Today's world, in short, is as much a world of ex-empires and ex-colonies as it is a world of nation-states. Even those institutions that were supposed to reorder the world after 1945 have a distinctly imperial bent. For what else are the five permanent members of the U.N. Security Council if not a cozy club of past empires? And what is "humanitarian intervention," if not a more politically correct-sounding version of the Western empires’ old "civilizing mission"?
Imperial Dating
We tend to assume that the life cycle of empires, great powers, and civilizations has a predictable regularity to it. Yet the most striking thing about past empires is the extraordinary variability in the chronological as well as geographic expanse of their dominion. Especially striking is the fact that the most modern empires have a far shorter life span than their ancient and early modern predecessors.
Take the Roman case. The Roman Empire in the West can be dated from 27 B.C., when Octavian became Caesar Augustus and emperor in all but name. It ended when Constantinople was established as a rival capital with the death of the Emperor Theodosius in 395, making a total of 422 years.
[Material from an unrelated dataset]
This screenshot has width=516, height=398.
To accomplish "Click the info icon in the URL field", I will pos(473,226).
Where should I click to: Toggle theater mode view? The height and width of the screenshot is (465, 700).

The Roman Empire in the East can be dated from then until, at the latest, the sack of Byzantium by the Ottoman Turks in 1453, a total of 1,058 years. The Holy Roman Empire -- the successor to the Western empire -- lasted from 800, when Charlemagne was crowned emperor of the Romans, until Napoleon ended it in 1806. The "average" Roman empire therefore lasted 829 years.
Such calculations, though crude, allow us to compare the life spans of different empires. The three Roman empires were uncharacteristically long lived. By comparison, the average Near Eastern empire (including the Assyrian, Abassid, and Ottoman) lasted a little more than 400 years; the average Egyptian and East European empires around 350 years; the average Chinese empire (subdividing by the principal dynasties) ruled for more than three centuries. The various Indian, Persian, and West European empires generally survived for between 200 and 300 years.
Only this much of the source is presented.